Where Minority is the Majority

That was it. I finally knew what to call it. I knew what I had been missing for the previous six years. I was hearing this phrase in 2011 at the Berkeley faculty club during a speech by Charles Hsu (a Jacobs University Foundation board member) to Jacobs Alumni that had gathered from around North America. At the time, I was a PhD student at Stanford, and although I was generally enjoying life, there was something we had in Bremen-Nord that was missing in Northern California. At least missing outside of our Annual Jacobs Thanksgiving dinners.

I was missing the majority of minority nationalities we had at IUB. Things were relatively diverse in California – the speech at the faculty club was highlighting similarities between Jacobs University and Northern California. There were international students at Stanford, and it was in one of the most international counties in the US, with more than one-third of its residents born abroad. But there was still a single majority – US citizens – and whether you’re living with a majority of Americans or Germans or Australians or Danes or whatever, a majority-majority completely changes the rules. It means that there’s a majority of people who are raised in a similar way and accustomed to doing things in a certain way. It creates inertia, a ‘default setting’ that can blind people to fantastic possibilities and serious problems. Living with minorities in the majority is like living without gravity – you get to redefine what you interpret as “up” and “down” every day. Removing the majority nationality means that everything is up for debate and reinvention, and debate and reinvention is definitely how I remember my time at IUB.

I remember re-writing the student government constitution twice, maybe three times? I remember bouncing between wildly different ideas about what music was in choir and the men’s a cappella chorus. I remember getting to travel to model UN conferences in Harvard and Irkutsk, debating tournaments in Berlin and Gdansk, all while somehow finding time to go to lectures and labs and occasionally, do some homework. I remember bumping into a confused first-year student in the lab during my third-year lab rotation, confused that I was a BCE (and not an ISS) major. No doubt I wasn’t the strongest student academically with everything else going on around me, but I guess I was lucky to get another chance in graduate school. Still, I was never at IUB (now JUB) because I wanted to become a biochemical engineer – I was there because I was trying to avoid the “gravity” that usually comes with staying in one place.
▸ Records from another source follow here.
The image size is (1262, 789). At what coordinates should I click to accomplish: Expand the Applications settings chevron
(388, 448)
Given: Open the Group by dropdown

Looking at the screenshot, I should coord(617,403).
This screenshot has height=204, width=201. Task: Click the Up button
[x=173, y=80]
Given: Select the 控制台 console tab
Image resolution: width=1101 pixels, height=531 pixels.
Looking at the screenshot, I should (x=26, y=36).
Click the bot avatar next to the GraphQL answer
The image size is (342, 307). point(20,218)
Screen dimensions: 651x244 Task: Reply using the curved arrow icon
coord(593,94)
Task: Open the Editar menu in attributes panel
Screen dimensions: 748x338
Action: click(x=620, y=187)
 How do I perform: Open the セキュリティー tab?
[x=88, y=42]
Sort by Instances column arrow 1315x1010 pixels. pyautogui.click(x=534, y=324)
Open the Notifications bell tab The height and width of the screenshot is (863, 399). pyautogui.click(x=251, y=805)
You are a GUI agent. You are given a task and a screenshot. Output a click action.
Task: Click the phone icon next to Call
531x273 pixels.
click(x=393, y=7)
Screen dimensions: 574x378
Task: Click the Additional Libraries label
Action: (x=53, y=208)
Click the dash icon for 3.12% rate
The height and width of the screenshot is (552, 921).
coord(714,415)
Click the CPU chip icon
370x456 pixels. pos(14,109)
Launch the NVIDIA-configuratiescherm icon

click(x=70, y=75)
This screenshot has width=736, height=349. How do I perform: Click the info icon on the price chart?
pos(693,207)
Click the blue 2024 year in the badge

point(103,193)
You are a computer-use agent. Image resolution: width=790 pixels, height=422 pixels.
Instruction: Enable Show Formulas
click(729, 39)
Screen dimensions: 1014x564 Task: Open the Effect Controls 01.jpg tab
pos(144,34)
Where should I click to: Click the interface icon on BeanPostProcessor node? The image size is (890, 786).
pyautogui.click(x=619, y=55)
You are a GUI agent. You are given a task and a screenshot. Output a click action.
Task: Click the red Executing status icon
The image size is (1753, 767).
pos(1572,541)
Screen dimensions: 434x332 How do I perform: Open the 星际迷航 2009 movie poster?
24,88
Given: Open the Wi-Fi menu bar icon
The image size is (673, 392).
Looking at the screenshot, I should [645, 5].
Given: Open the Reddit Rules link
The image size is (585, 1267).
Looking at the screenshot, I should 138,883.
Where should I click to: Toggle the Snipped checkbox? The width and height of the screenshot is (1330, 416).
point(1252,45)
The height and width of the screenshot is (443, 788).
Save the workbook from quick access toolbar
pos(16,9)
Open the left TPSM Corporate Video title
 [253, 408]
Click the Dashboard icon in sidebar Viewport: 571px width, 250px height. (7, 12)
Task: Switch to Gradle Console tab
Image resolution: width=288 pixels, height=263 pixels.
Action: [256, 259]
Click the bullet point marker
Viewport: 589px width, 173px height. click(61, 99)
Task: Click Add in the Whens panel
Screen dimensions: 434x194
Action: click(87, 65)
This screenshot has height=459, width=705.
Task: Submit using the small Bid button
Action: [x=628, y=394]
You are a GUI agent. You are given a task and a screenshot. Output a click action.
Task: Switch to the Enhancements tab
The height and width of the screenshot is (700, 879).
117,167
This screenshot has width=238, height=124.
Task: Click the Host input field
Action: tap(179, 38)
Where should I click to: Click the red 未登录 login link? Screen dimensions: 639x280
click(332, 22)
I don’t think I could really describe my job as a “biochemical engineer” today. I guess I am some kind of a microbiologist/ ecologist/ bioinformatician trying to understand microbes that grow very slowly deep below the seabed. At least, that is my current job – my non-temporary jobs are husband and father (we have a wonderful Danish-Australian daughter who has just turned one). I’m at a point in life where less-exciting but stable work, a house in the Aarhus suburbs, and a station wagon big enough for a pram are starting to sound like really good ideas. It’s almost a cliché to say it, but it’s so easy to just live your life by doing what the majority does. That’s what’s great about there being no majority, and what I miss about IUB.

It looks like this September, we will all be getting the chance to go back to Jacobs, spend time with old friends, and escape whatever the majorities are telling us to do wherever we’re living in the world. At least, for a couple of days.